Ce Zimbabwéen de 35 ans a aussi le bras droit plâtré, et son pied gauche maintenu par une attelle est enveloppé dans un bandage de fortune fait d'un simple sac plastique.
"Ils m'ont frappé partout, m'ont écrasé le pied avec un marteau... Ils m'ont brûlé avec des morceaux de papier plastique enflammés et ils s'apprêtaient à incendier un pneu qu'ils voulaient me passer autour de la taille... Mais j'ai quand même réussi à m'échapper", raconte-t-il à l'AFP.
L'Afrique du Sud, pays le plus riche du continent, attire depuis longtemps les migrants. Mais depuis plusieurs semaines, le pays est secoué par des manifestations et des violences meurtrières à l'encontre des étrangers.
Hospitalisé pendant sept jours, Kurebwaseka a finalement pris place à bord de l'un des bus affrétés par les autorités sud-africaines pour rapatrier les ressortissants de pays voisins. Des dizaines de milliers de Zimbabwéens ont fui ainsi l'Afrique du Sud ces dernières semaines.
- "Juste rentrer chez moi" -
Beaucoup, comme Kurebwaseka, se trouvent toujours dans un centre d'accueil surpeuplé géré par le gouvernement zimbabwéen, à Beitbridge (sud), près de la frontière, avec le soutien d'organisations humanitaires, dont le Comité international de la Croix-Rouge (CICR).
"Je souffre, je veux juste être soigné et rentrer chez moi", confie Kurebwaseka à l'AFP devant la clinique du centre d'accueil.
Il a été agressé avant la fin de l'ultimatum fixé par des groupes marginaux anti-immigrés appelant les étrangers à quitter l'Afrique du Sud.
Ces groupes accusent les migrants d'être responsables de la criminalité et de la pénurie d'emplois.
Son compatriote zimbabwéen, Tichaona Magomazi, n'a pu emporter dans sa fuite à la hâte qu'une seule valise, soit tout ce qui lui reste de ses onze années passées à Johannesburg.
Après la peur, cet homme de 35 ans connait un peu de répit, mais il ne sait pas vraiment ce que l'avenir lui réserve.
Il se tient au bord d'une autoroute à la sortie de Beitbridge, ville frontalière du sud, scrutant les véhicules qui passent dans l'espoir de trouver un moyen de se rendre à Harare, la capitale.
Magomazi espère pouvoir rentrer chez lui d'une manière ou d'une autre, même s'il n'a pas les moyens de payer le trajet. "Je suis parti dès que j'en ai eu l'occasion", déclare-t-il à l'AFP. "Je n'ai pas les mots pour décrire la situation dans laquelle nous nous trouvons."

Lignes de données:

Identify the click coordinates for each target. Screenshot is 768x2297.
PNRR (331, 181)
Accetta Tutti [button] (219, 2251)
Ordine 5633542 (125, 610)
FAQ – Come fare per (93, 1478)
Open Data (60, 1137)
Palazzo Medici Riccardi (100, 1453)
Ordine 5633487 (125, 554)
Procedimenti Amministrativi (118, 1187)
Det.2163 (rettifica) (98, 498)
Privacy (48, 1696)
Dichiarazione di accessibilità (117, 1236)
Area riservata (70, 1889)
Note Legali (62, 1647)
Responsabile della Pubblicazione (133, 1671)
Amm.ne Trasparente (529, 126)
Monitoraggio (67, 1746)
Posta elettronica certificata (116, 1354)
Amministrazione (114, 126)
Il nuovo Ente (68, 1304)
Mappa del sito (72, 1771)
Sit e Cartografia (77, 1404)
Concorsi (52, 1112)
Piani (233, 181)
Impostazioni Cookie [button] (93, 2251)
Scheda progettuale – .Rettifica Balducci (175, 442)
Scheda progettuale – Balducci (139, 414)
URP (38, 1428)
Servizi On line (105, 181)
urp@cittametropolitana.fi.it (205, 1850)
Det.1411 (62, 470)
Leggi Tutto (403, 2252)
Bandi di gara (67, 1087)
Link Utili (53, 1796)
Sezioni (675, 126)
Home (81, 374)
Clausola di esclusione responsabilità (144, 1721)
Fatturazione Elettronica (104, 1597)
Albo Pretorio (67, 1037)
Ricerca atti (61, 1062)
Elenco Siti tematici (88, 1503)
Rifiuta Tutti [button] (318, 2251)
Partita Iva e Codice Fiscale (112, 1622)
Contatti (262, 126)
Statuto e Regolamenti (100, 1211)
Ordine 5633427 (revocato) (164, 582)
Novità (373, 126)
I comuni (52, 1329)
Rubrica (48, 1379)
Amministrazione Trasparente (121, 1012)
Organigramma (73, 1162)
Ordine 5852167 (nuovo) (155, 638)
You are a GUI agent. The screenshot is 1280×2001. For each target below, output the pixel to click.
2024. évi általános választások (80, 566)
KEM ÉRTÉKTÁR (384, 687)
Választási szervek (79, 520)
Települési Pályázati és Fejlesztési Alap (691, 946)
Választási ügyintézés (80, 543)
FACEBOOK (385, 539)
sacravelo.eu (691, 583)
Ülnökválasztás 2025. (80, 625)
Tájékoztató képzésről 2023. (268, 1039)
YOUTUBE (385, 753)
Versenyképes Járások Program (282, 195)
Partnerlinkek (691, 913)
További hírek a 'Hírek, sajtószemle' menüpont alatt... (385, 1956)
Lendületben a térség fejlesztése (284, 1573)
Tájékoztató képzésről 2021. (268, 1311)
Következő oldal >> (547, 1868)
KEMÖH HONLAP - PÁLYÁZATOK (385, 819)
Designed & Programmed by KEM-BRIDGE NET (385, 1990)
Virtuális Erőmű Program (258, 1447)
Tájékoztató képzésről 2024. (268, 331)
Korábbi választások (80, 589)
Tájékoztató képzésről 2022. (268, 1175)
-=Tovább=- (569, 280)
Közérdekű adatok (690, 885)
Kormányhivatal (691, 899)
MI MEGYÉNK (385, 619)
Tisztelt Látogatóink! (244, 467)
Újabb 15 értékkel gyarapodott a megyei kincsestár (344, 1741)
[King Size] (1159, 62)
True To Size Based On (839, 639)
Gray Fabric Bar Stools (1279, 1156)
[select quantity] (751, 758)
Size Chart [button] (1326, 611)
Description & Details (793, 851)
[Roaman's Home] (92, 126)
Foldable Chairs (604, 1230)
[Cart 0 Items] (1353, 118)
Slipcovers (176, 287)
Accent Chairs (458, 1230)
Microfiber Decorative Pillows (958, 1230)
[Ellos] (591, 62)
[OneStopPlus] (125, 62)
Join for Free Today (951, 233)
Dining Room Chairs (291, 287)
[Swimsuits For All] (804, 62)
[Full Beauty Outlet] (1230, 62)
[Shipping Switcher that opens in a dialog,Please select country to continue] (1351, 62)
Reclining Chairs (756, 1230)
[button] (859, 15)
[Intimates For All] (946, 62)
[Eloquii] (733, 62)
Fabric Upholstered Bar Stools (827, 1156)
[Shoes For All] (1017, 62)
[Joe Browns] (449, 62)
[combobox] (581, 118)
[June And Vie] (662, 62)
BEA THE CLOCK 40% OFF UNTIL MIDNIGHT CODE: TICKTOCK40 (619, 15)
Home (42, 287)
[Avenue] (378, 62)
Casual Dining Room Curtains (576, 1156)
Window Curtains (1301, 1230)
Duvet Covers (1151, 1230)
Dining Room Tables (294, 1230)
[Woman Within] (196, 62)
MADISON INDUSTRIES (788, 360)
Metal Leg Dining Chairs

Tâche à réaliser:
Traduisez en anglais cette phrase du passage extrait : « Ces groupes accusent les migrants d'être responsables de la criminalité et de la pénurie d'emplois. »

Zone de réponse:
These groups accuse migrants of being responsible for crime and the shortage of jobs.